She shook her head. "I don't recognize any constellation. Not even the big dipper." She turned towards him. "It's not my sky… I'm not in Kansas anymore."

Then it dawned on Geralt - she had finally and truly understood the situation she was in.

"I don't know how I got here. How will I get back? What about my family? Will I ever see them again?" She started shaking violently, burying her face in her hands. Geralt's heart grew heavy seeing her like this. "What about my life? How do I even live here?"

He did the only thing he could think of: He hugged her tightly, one arm firmly wrapped around her back, pulling her as close as he possibly could, the other hand cupping the back of her head, stroking the soft, long hair.
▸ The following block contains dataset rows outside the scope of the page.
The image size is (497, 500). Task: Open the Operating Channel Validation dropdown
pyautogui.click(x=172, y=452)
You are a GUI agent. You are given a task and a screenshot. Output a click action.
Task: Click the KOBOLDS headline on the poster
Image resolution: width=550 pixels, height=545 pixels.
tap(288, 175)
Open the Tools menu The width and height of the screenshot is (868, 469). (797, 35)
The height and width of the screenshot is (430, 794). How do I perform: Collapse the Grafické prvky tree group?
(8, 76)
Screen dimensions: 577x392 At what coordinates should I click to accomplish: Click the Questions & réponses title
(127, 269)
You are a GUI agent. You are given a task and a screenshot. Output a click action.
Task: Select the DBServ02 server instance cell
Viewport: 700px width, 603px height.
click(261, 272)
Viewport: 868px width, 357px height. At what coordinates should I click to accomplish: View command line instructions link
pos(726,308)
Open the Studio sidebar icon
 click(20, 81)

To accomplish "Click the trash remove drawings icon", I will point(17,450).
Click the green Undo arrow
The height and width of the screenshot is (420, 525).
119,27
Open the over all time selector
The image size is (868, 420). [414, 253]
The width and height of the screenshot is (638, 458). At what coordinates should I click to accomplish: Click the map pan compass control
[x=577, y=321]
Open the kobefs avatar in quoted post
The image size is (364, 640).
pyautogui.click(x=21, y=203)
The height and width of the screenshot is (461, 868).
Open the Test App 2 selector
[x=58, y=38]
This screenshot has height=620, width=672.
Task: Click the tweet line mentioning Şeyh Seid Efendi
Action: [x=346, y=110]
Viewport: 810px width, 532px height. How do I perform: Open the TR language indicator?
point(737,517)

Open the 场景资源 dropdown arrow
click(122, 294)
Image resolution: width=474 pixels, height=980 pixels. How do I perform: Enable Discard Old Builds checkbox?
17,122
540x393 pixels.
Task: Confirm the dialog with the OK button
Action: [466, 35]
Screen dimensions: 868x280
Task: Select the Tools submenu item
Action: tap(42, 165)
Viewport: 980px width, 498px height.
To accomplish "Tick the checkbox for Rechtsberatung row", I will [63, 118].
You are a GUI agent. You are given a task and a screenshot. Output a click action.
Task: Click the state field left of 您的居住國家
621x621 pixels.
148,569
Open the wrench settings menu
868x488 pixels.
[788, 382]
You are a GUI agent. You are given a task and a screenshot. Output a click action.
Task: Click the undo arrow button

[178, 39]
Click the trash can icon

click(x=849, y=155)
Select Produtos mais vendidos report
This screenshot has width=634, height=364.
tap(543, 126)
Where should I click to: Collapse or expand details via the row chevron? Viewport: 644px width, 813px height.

He nestled his face to hers, whispering in her ear, silently: "I'll get you back home, I promise." His skin prickled where it touched hers.

Kit's heart skipped a beat. Then she wrapped her arms around Geralt's neck, sniffing and hiccupping uninhibitedly.

Her hair had lost the fruity smell that, as she had explained to him, was coming from the shampoo she had used. After she had taken her first bath, the undefinable fragrance was gone. Now, she only smelled like warmth and, weirdly, comfort.

When she had calmed down a little, she leaned on his shoulder, her legs draped over his lap. She trembled ever so slightly. Geralt kept one arm tightly around her back, afraid she might just fall over if he took it away.

"How are you still alive and sane? This world is too much," she mumbled.

"I was trained for this," he answered stoically.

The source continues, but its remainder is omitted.